For the rest of the afternoon we proceeded along the coast, quite slowly because Rosemary’s feet were very sore. Going uphill was actually fairly easy but downhill wasn’t. We continued along to Trevose Head, where we sat on a bench and finished off the last of our tea. We also finished off a very melted chocolate orange biscuit. From here it didn’t take very long to get to Constantine Bay, where we followed the beach to the YHA at Treyarnon Bay.
We had originally booked a double room there but a “mistake” had been made in their booking system, so we got bumped in favour of a school group. Luckily for us there was a deluxe bell tent available (for £10 less) and we took that. It was very large, with a double bed and two single beds plus a wood-burning stove. We put our packs into the tent and got things sorted out, and then went over to the main building for showers.
After that we went for dinner. The hostel was very full of visitors buying drinks and snacks, so it took them a while to switch over to providing meals for hostel guests. (Especially since we seemed to be the only hostel guests trying to buy dinner.) But it all worked out; both of us had chicken tikka masala followed by a white chocolate raspberry ice-cream cake.
It was clear now that carrying all of our gear wasn’t working in this hot weather. So Rosemary sent a request to a baggage-transfer service to arrange for our bags to be moved for us, starting tomorrow. Hopefully they can get that set up.
Back at our tent it was quite cool outside. We closed the tent windows to keep the day’s heat in, and we didn’t expect to need the wood stove or even the extra blankets.
June 28, 2018
Last night the duvet in our tent had been quite warm enough, and by the time we were up and ready for breakfast at 8 am it was already getting to be too warm. And we were in luck: the baggage-transfer company already had a pickup in Treyarnon so they would pick up our bags as well. This really made our day!
After finishing breakfast—served from what was left after the school group had eaten—we headed back to the tent to decide which bags would be transferred. In the end we managed to come up with two day packs and two bags to transfer, although the day packs were a bit too small. But it would have to do.
By now it was nearly 10 am; so much for leaving early. But walking was much easier with the small day packs and Rosemary’s blisters didn’t complain very much. And luckily we had some Compeed so she had applied two patches to each blister.
Once again the day was sunny, with the temperature being 25°C according to the lifeguards’ board. The views were really good today, due to very interesting erosion along the coastline, and we passed by a lot of sandy beaches where people were swimming or paddle-boarding. For most of the day we walked along headlands with the occasional descent to villages.
We stopped in Porthcothan to buy two oranges for lunch, but as it turned out we bought lunch at the National Trust café near the Bedruthan Steps.
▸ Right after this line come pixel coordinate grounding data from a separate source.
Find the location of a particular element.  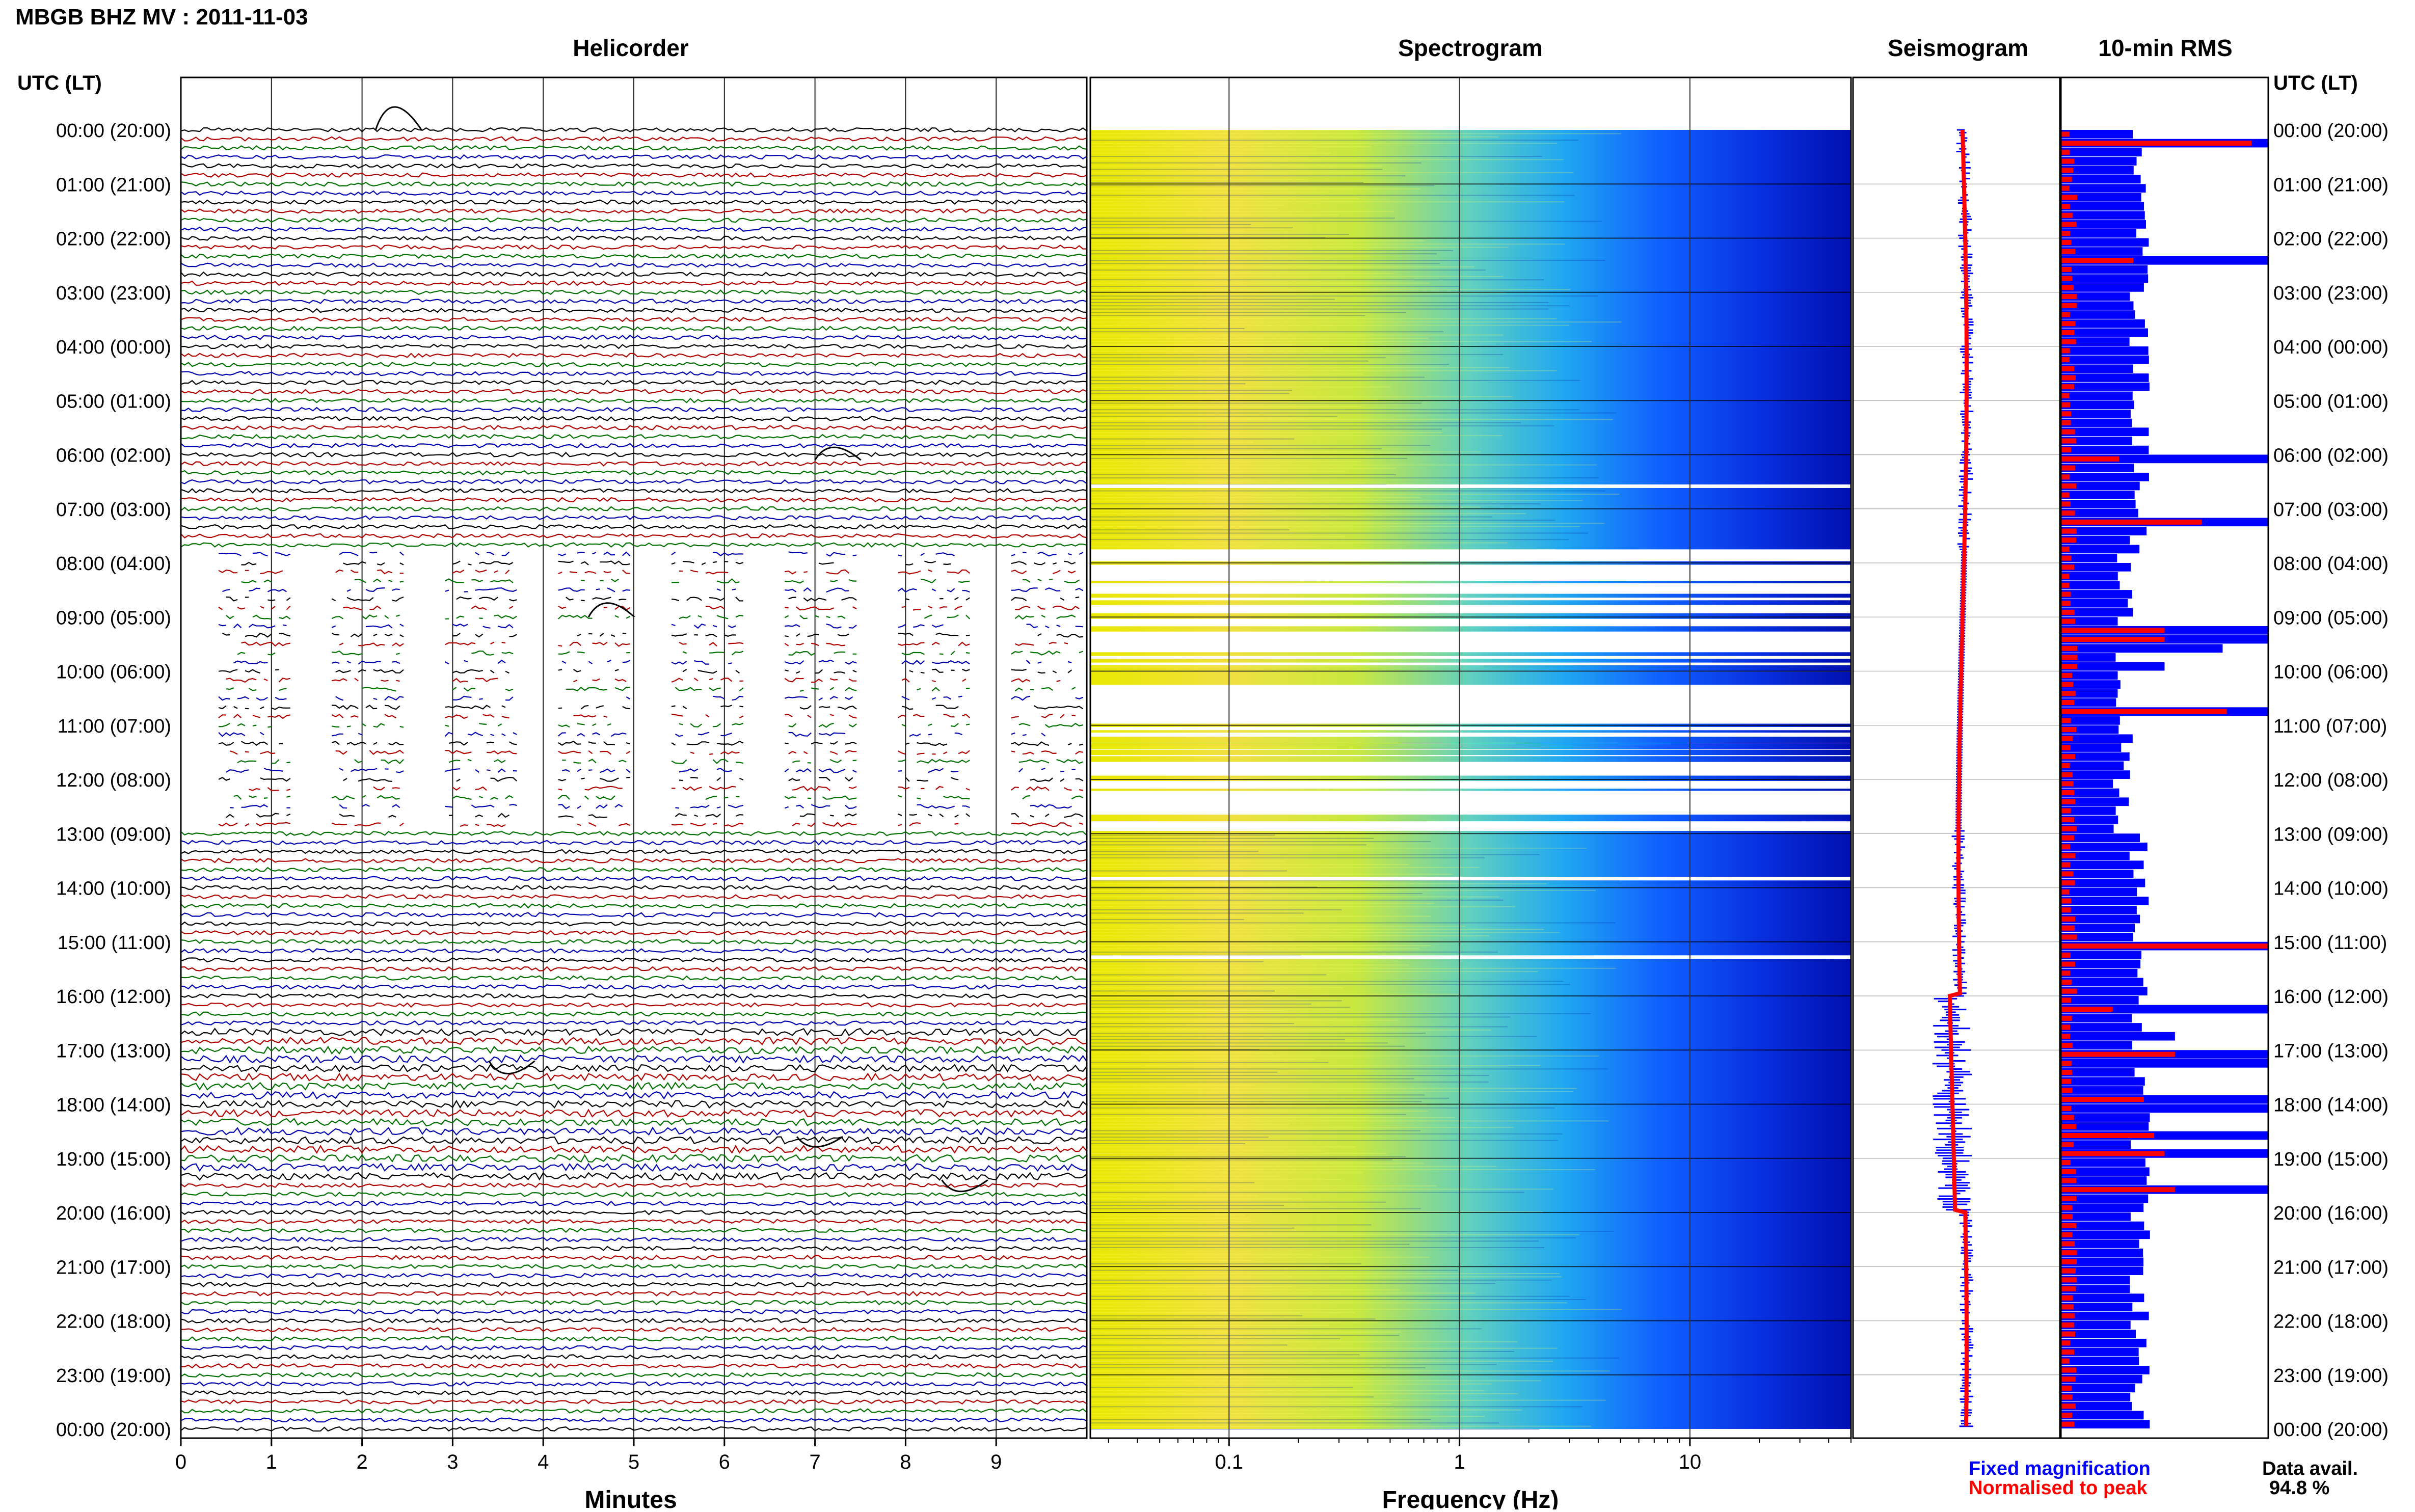

time-label-right: 20:00 (16:00) is located at coordinates (2331, 1214).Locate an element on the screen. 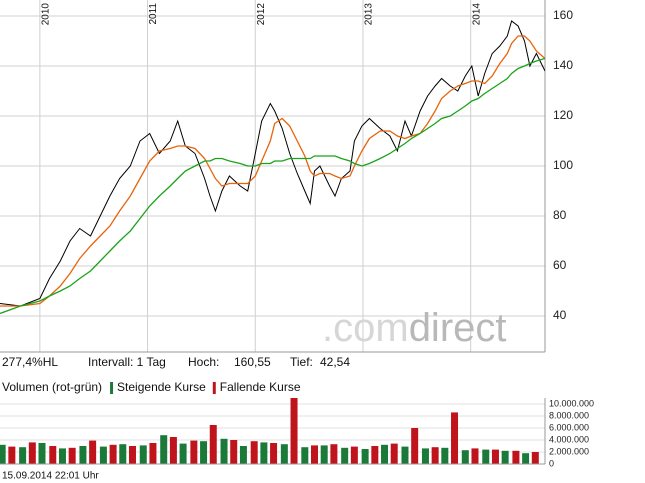 The image size is (645, 483). y-tick-label: 60 is located at coordinates (560, 265).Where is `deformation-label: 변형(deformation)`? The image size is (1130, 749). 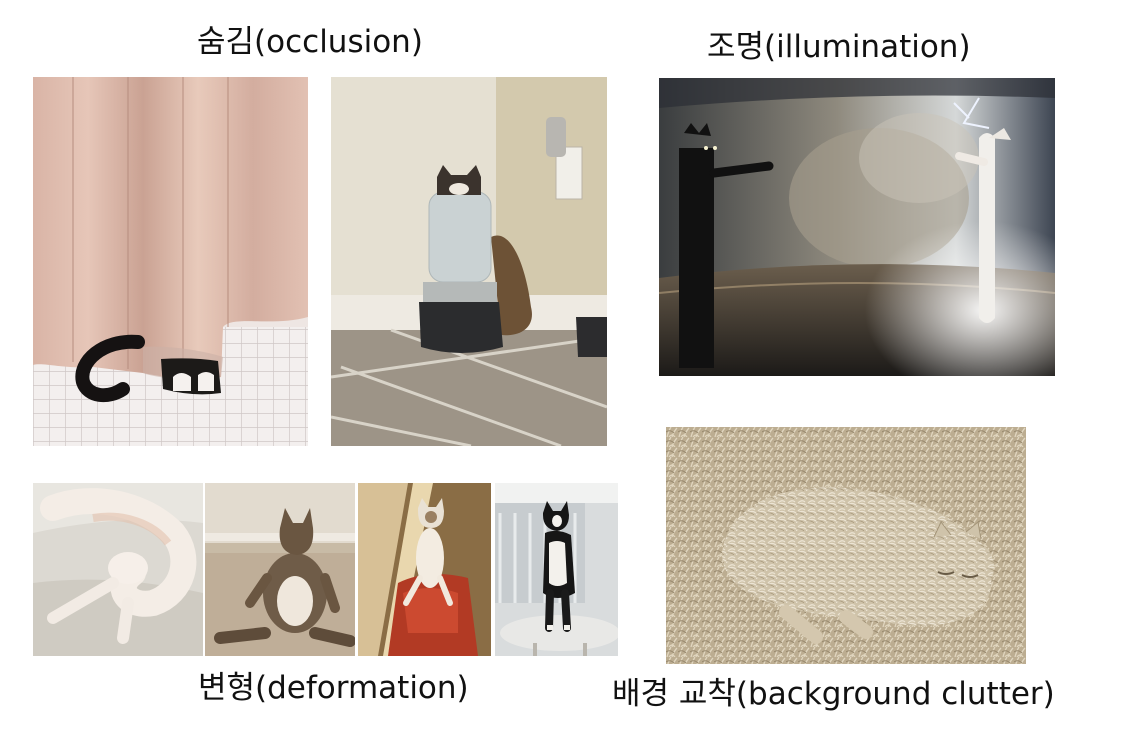
deformation-label: 변형(deformation) is located at coordinates (334, 688).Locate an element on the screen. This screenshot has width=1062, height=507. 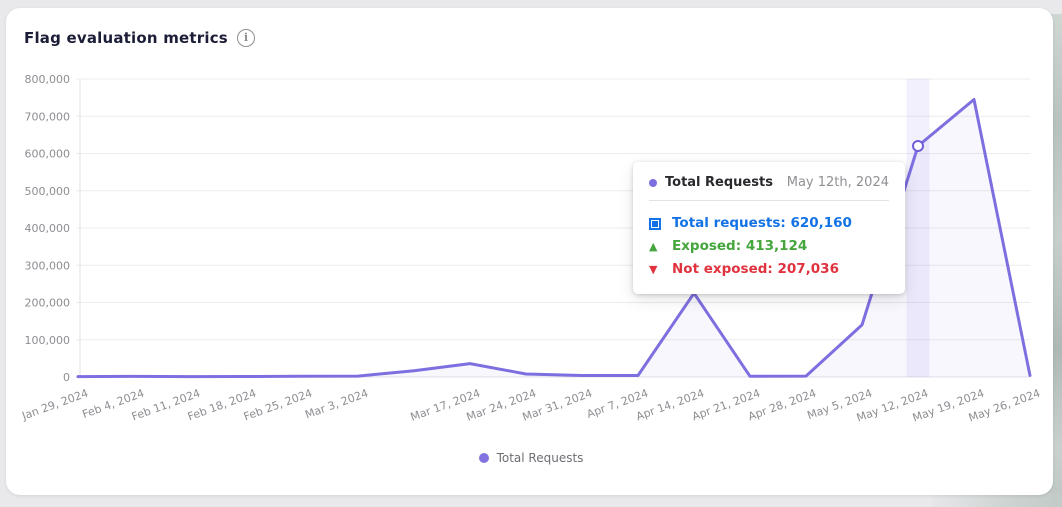
tooltip-row-text: Not exposed: 207,036 is located at coordinates (756, 269). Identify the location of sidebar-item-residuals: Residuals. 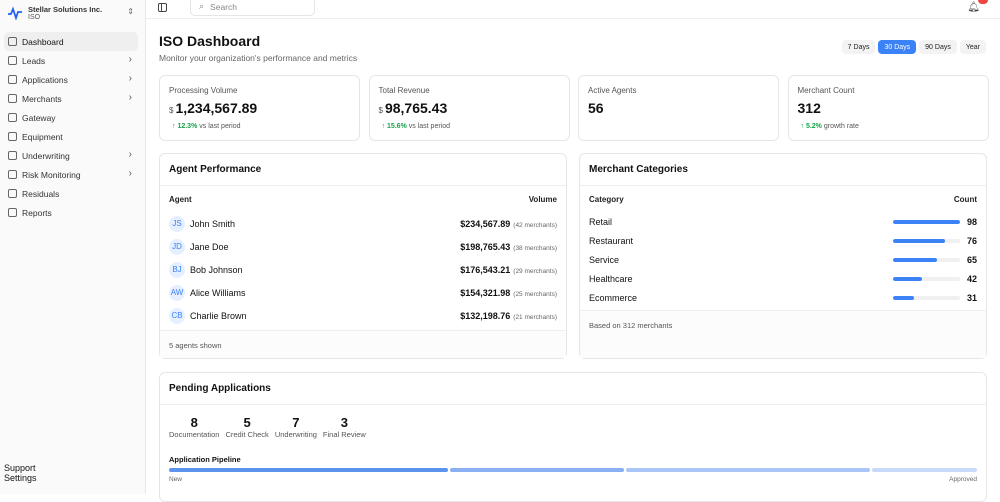
(71, 194). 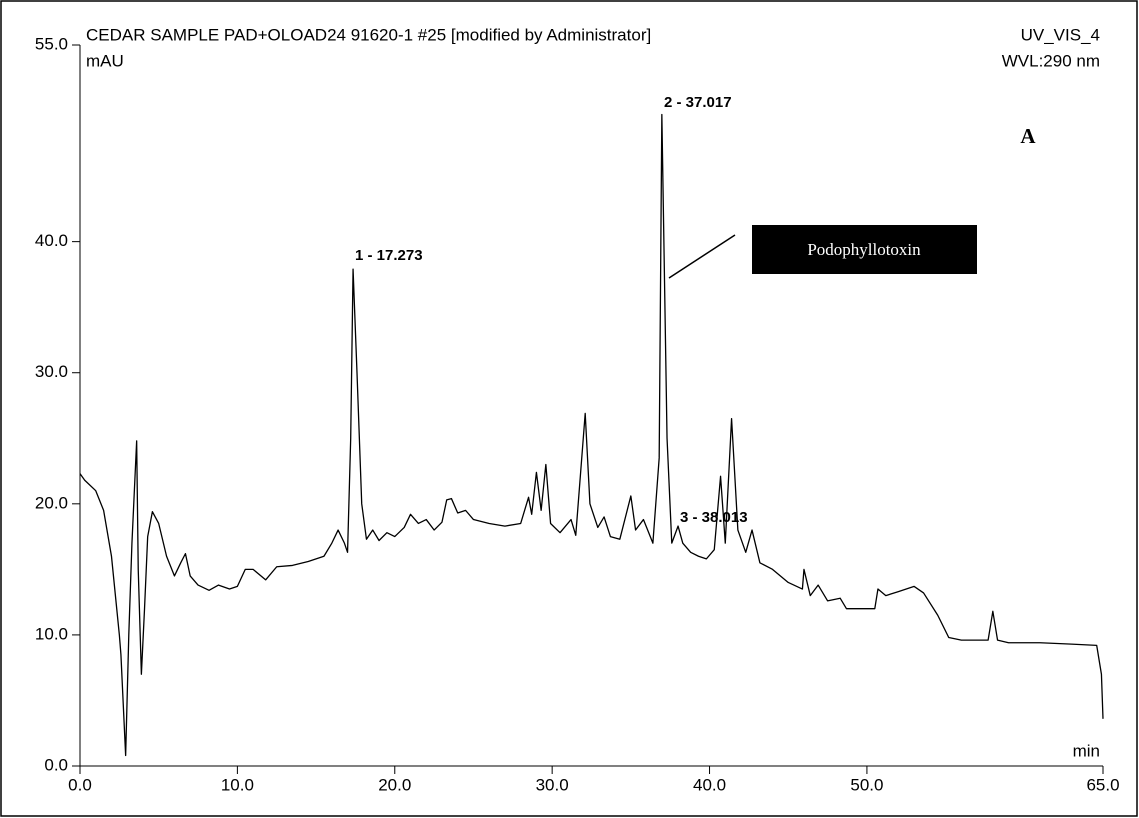 What do you see at coordinates (52, 372) in the screenshot?
I see `y-tick-label: 30.0` at bounding box center [52, 372].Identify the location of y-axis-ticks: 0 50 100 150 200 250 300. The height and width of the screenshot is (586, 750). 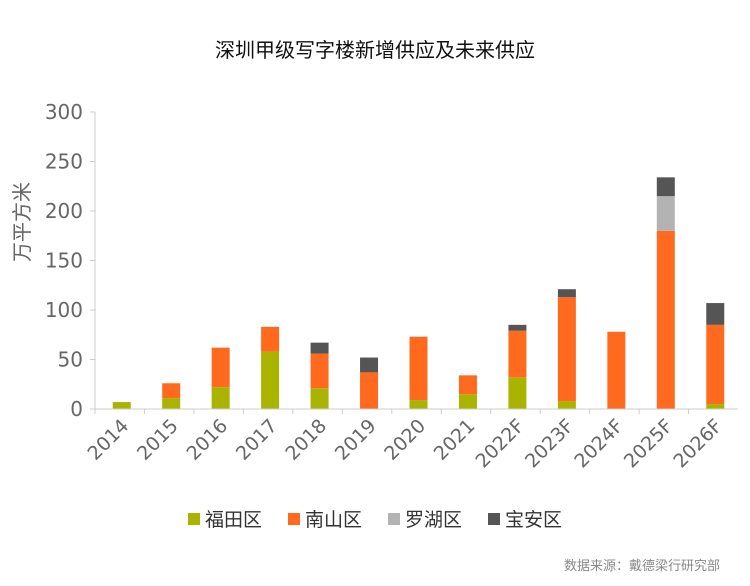
(70, 260).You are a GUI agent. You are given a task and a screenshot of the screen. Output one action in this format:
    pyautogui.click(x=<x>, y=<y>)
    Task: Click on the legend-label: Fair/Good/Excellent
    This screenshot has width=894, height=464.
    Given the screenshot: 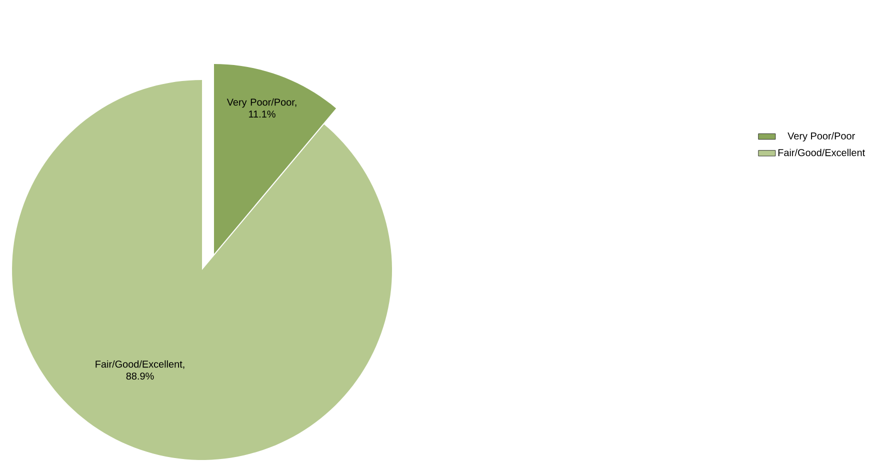 What is the action you would take?
    pyautogui.click(x=822, y=152)
     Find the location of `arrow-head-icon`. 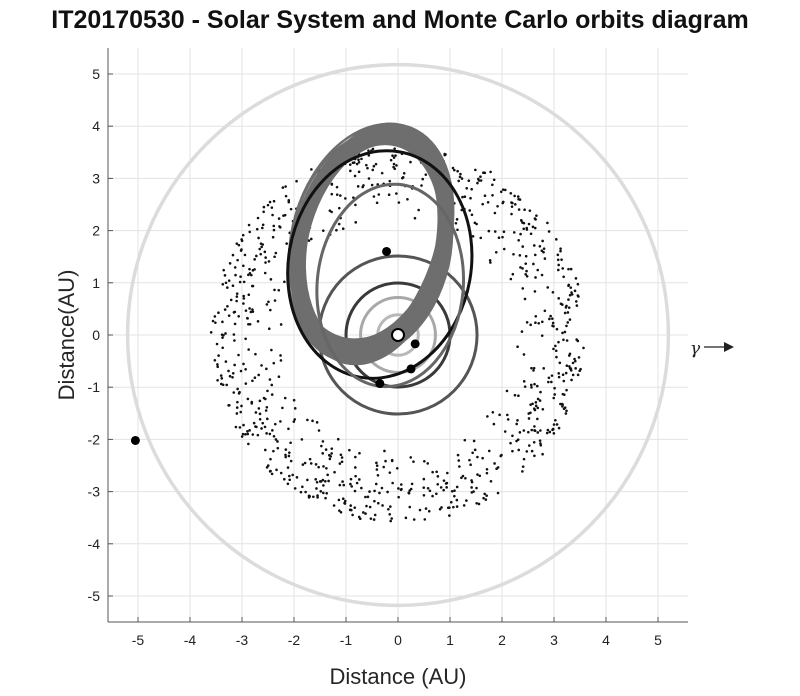

arrow-head-icon is located at coordinates (729, 347).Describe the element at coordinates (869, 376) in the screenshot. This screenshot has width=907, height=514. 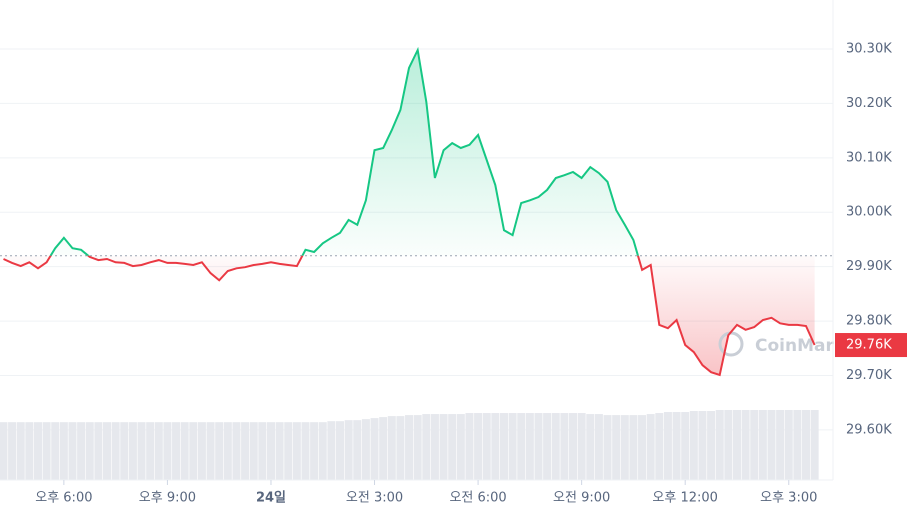
I see `y-tick-label: 29.70K` at that location.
Rosemary had a jacket potato with beans and Paul had a bacon and cheese bun. And both of us had a vanilla milkshake, which was really tasty and cold. The oranges could wait until later.
As we continued onwards we could see our destination, Newquay, off in the distance. A couple of times we talked about the option of dropping out and catching the hourly A5 bus into Newquay. When we got to Watergate Bay we almost did that, but we couldn’t see any bus stop so we trudged up the hill. We were almost halfway to Newquay before we saw a bus, but by now we were both glad that we had decided to walk. Eventually we limped into Newquay, but we had walked quite a bit farther than yesterday in a shorter time. So we were pleased with that.
Our hotel was the Griffin Inn, which we found fairly easily. Check-in was quick and easy and our bags were waiting for us. In our room we made some tea and had showers to wash off all the salt, then rinsed out some clothes before going down to dinner.
It turned out that tonight was the England vs Belgium World Cup match, which in the end Belgium won 1-0, so the dining room was full of people watching the TV. But there were tables at the back so we got one of them. Today being Thursday, the hotel had a carvery so that is what we both had for dinner. Turkey, beef, ham, Yorkshire pudding, roasted potatoes, carrots, and peas. Definitely a really good deal for under £10. No milkshakes tonight though.